INPUT DATA:
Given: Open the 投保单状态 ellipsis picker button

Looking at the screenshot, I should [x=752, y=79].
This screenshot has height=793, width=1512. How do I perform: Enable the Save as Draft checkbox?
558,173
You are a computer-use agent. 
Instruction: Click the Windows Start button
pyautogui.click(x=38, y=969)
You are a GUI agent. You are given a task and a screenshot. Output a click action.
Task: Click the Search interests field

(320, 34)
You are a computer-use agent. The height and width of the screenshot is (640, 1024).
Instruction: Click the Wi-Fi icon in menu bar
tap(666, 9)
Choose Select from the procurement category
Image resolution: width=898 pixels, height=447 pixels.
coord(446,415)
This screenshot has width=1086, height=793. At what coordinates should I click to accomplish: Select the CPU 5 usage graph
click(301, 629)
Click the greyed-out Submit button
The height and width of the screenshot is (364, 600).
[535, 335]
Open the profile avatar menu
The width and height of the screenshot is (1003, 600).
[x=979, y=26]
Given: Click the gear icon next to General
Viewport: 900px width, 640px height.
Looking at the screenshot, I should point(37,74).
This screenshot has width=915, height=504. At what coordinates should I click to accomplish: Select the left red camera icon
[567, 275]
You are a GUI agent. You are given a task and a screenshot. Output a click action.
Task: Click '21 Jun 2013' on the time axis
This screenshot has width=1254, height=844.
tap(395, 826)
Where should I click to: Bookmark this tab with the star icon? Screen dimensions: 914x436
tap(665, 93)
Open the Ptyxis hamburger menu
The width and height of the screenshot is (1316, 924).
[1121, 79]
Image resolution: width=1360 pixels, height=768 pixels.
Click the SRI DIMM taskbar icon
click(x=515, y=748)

PROBLEM STATEMENT: Each entry above must be repeated word for word.

WRITTEN SOLUTION:
Given: Open the 投保单状态 ellipsis picker button

Looking at the screenshot, I should [x=752, y=79].
This screenshot has height=793, width=1512. How do I perform: Enable the Save as Draft checkbox?
558,173
You are a computer-use agent. 
Instruction: Click the Windows Start button
pyautogui.click(x=38, y=969)
You are a GUI agent. You are given a task and a screenshot. Output a click action.
Task: Click the Search interests field

(320, 34)
You are a computer-use agent. The height and width of the screenshot is (640, 1024).
Instruction: Click the Wi-Fi icon in menu bar
tap(666, 9)
Choose Select from the procurement category
Image resolution: width=898 pixels, height=447 pixels.
coord(446,415)
This screenshot has width=1086, height=793. At what coordinates should I click to accomplish: Select the CPU 5 usage graph
click(301, 629)
Click the greyed-out Submit button
The height and width of the screenshot is (364, 600).
[535, 335]
Open the profile avatar menu
The width and height of the screenshot is (1003, 600).
[x=979, y=26]
Given: Click the gear icon next to General
Viewport: 900px width, 640px height.
Looking at the screenshot, I should point(37,74).
This screenshot has width=915, height=504. At what coordinates should I click to accomplish: Select the left red camera icon
[567, 275]
You are a GUI agent. You are given a task and a screenshot. Output a click action.
Task: Click '21 Jun 2013' on the time axis
This screenshot has width=1254, height=844.
tap(395, 826)
Where should I click to: Bookmark this tab with the star icon? Screen dimensions: 914x436
tap(665, 93)
Open the Ptyxis hamburger menu
The width and height of the screenshot is (1316, 924).
[1121, 79]
Image resolution: width=1360 pixels, height=768 pixels.
Click the SRI DIMM taskbar icon
click(x=515, y=748)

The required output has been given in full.